**INFORMATION SHOWN:**
* * * * *

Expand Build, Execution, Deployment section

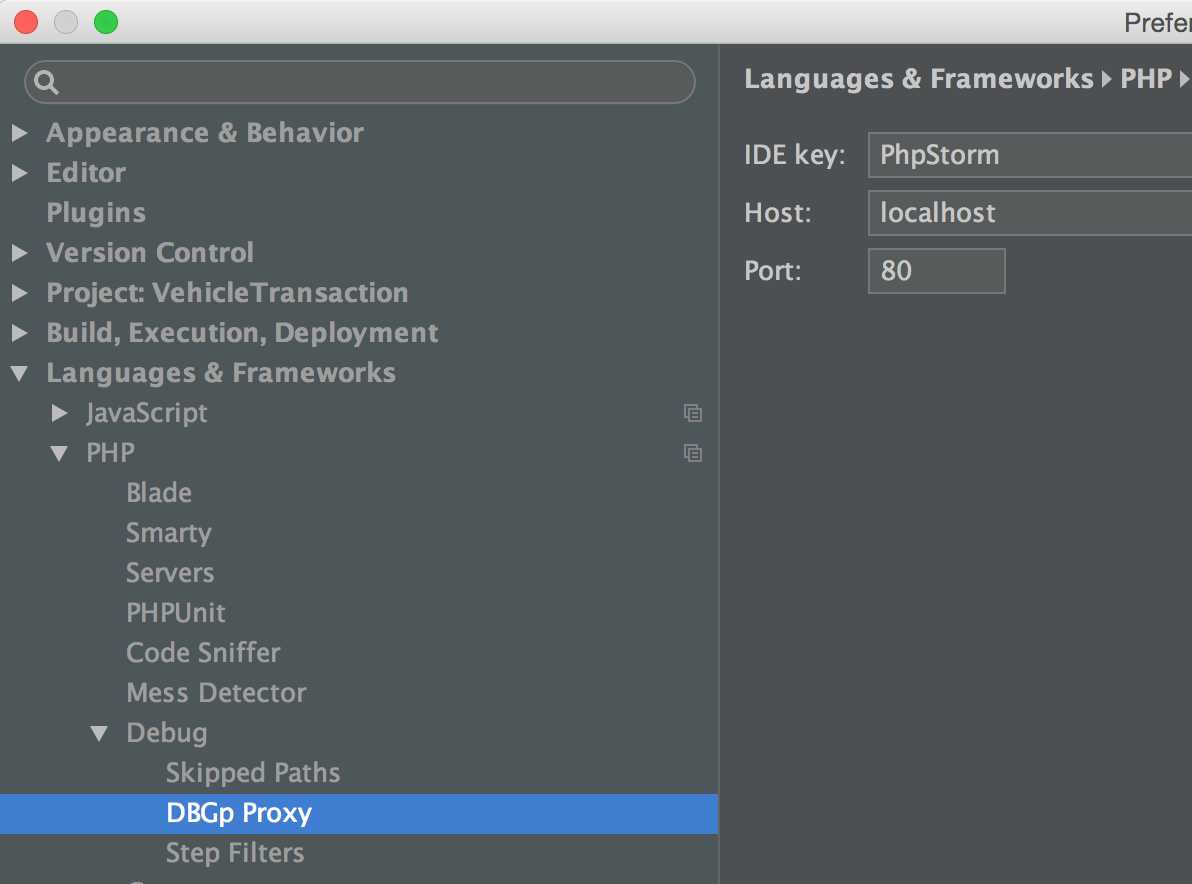coord(20,333)
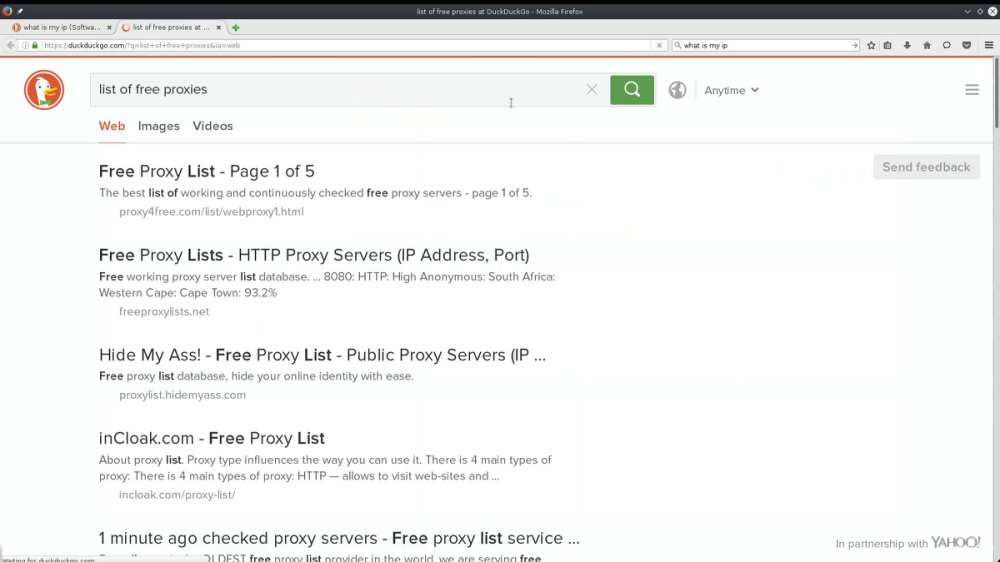Click inside the 'list of free proxies' search field
The width and height of the screenshot is (1000, 562).
tap(338, 90)
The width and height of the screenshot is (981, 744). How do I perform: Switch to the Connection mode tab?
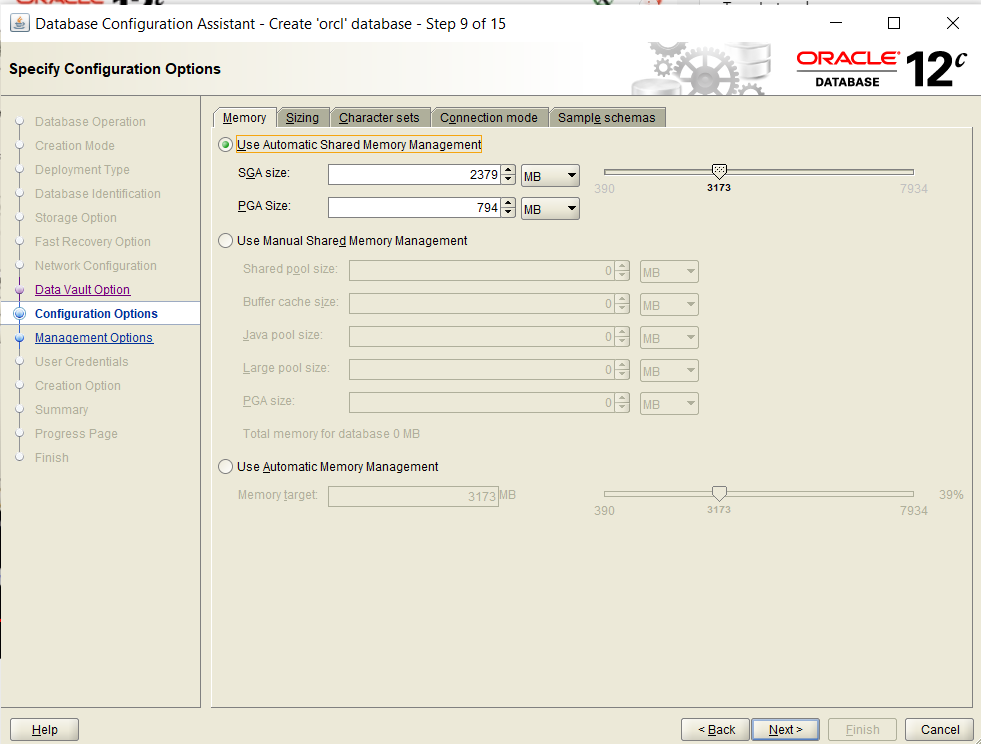pyautogui.click(x=489, y=117)
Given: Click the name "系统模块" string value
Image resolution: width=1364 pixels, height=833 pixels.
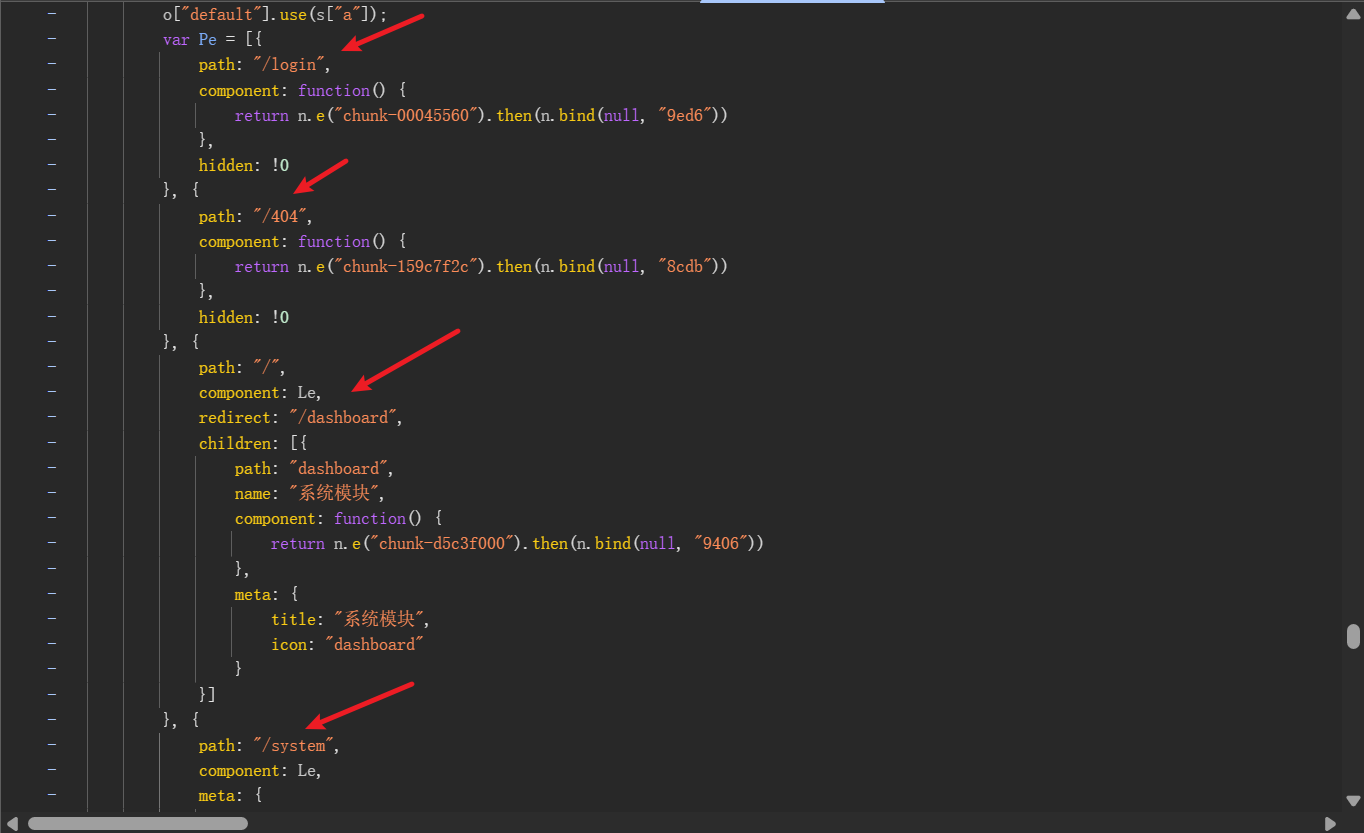Looking at the screenshot, I should click(335, 493).
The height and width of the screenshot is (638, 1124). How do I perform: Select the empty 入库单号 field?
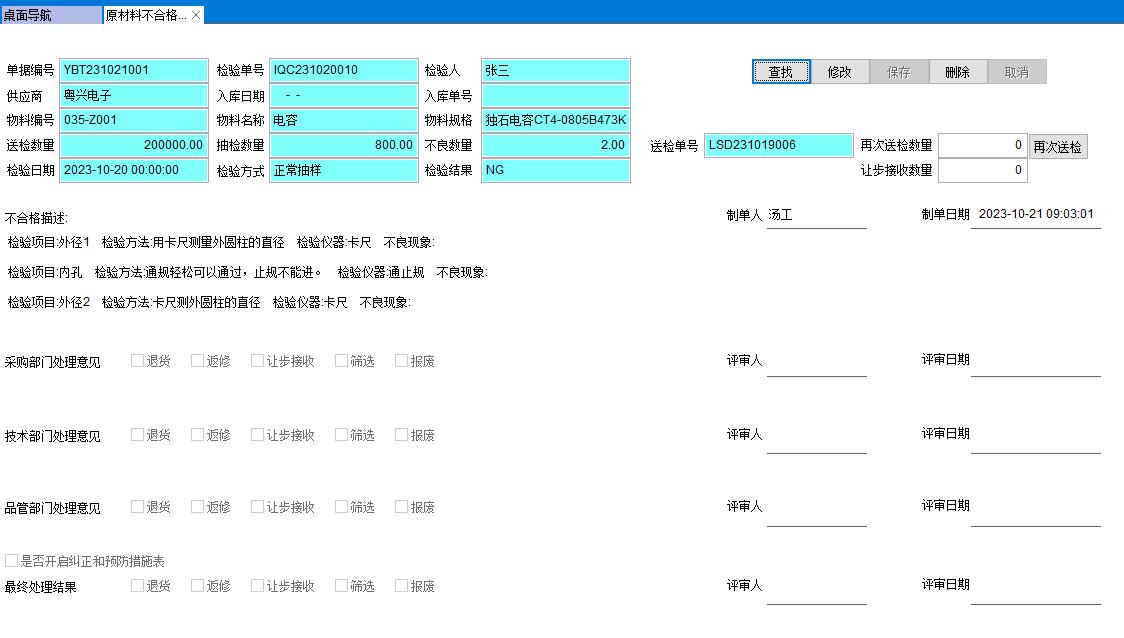[555, 95]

* * * * *

**WORK REQUEST:** Please restate the data word for word, leaving out any picture it holds.

**COMPLETED TASK:**
Expand Build, Execution, Deployment section

coord(20,333)
Click inside the 'list of free proxies' search field
The width and height of the screenshot is (1000, 562).
tap(338, 90)
The width and height of the screenshot is (981, 744). How do I perform: Switch to the Connection mode tab?
pyautogui.click(x=489, y=117)
Given: Click the name "系统模块" string value
Image resolution: width=1364 pixels, height=833 pixels.
Looking at the screenshot, I should click(335, 493).
The height and width of the screenshot is (638, 1124). How do I perform: Select the empty 入库单号 field?
[555, 95]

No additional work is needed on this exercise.